Firstly, the gadgets are back, including the new Aston DB10 complete with hidden weaponry. Last time around, Bond met Q for the first time. It was all very exciting, and what did he bring him? A gun and a GPS beacon. He may as well given Bond a book of Groupon vouchers and a fucking packed lunch.

Bond has previously fought/nobbed/car-chased his way across the globe, from New Orleans to Egypt, and this time we have more exotic backdrops for his spy shenanigans. Ski lodges on snowy mountains, the Vatican - he even ends up at the Day of the Dead festival in Mexico (Live and Let Die, anyone?). Apparently, the lodge could be linked to ski lessons Bond took as a child, so expect more revelations from Bond’s past.

In classic Bond style Spectre is far from a sausage fest, featuring Lea Seydoux (Blue is the Warmest Colour) and the amazing Monica Bellucci (Irreversible).

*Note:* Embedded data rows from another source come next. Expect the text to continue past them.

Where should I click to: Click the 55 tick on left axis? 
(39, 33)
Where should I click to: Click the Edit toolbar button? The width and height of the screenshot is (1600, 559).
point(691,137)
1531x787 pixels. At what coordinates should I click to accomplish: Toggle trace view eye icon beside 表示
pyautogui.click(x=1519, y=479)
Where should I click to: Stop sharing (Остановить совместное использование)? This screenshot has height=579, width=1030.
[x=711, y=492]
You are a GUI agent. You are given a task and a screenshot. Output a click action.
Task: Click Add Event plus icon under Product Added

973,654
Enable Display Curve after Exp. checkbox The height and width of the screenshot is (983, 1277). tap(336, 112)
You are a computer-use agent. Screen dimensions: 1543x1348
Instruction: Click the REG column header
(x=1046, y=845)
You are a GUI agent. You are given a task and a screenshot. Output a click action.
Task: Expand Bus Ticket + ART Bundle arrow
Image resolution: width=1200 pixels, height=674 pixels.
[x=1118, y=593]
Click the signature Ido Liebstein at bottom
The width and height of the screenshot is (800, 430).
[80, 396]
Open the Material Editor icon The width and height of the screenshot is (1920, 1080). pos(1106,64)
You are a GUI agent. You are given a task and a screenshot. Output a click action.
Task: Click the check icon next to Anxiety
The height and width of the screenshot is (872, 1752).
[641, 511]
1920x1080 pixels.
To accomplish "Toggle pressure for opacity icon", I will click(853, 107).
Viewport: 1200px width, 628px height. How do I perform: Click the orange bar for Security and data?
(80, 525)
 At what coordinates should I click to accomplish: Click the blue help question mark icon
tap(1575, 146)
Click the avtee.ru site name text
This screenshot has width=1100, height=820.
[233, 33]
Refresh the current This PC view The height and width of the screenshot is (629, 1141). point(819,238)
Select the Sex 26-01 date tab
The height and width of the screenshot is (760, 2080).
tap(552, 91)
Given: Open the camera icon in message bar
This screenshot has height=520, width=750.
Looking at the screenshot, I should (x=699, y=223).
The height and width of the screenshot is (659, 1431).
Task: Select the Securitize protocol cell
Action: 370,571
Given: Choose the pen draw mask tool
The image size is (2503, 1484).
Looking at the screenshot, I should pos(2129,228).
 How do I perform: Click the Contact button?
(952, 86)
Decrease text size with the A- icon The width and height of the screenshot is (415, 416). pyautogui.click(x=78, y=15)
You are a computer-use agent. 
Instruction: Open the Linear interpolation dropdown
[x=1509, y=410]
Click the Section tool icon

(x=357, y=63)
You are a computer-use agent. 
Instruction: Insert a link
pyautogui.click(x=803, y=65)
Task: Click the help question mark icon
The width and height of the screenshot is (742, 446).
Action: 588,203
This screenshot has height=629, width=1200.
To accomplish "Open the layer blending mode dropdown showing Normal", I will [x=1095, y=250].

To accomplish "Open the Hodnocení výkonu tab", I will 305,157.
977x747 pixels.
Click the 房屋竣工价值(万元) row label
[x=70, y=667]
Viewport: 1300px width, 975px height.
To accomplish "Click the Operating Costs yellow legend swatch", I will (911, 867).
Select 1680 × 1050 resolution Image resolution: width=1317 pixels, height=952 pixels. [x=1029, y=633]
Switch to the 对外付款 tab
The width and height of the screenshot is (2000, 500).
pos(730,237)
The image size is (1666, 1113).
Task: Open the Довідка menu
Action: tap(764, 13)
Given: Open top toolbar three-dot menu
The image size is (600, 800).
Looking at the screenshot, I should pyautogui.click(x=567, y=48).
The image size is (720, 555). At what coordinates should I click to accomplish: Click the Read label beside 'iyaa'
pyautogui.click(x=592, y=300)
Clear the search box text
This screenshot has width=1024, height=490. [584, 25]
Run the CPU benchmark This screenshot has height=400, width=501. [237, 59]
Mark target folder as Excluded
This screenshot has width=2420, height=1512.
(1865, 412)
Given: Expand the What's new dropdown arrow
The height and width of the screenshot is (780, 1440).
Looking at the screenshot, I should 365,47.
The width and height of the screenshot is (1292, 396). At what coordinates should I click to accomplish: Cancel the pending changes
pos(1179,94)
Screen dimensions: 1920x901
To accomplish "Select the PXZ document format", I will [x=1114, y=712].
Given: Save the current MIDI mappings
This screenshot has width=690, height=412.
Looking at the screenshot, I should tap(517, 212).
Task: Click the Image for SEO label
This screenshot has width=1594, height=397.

If, however you’re expecting passive, giggly, sun-lounging sex toys, then think again. Both are amazing on screen, with characters integral to the plot. But where would Bond be without a villain? Christoph Waltz oozes quiet menace (something he does very well) as he plays Franz Oberhauser, a face from Bond’s past who is involved with the mysterious SPECTRE, who, of course are the hollowed-out volcano dwelling bad guys of Bond films past.  Of course, every Bond villain needs a decent henchman, and Dave Bautista certainly looks the part as Mr Hinx. He may not have metal teeth or a razor edged bowler hat, but just look at him - the man’s a fucking unit.

Bond’s latest outing has everything that a 007 film should have, then. But is it licenced to thrill, or will it leave you shaken, but not stirred? Well, our intel suggests it’s good. I mean it’s not Connery, but it is a full house for Mendes on his last tour of duty as the man who breathed the life back into Bond.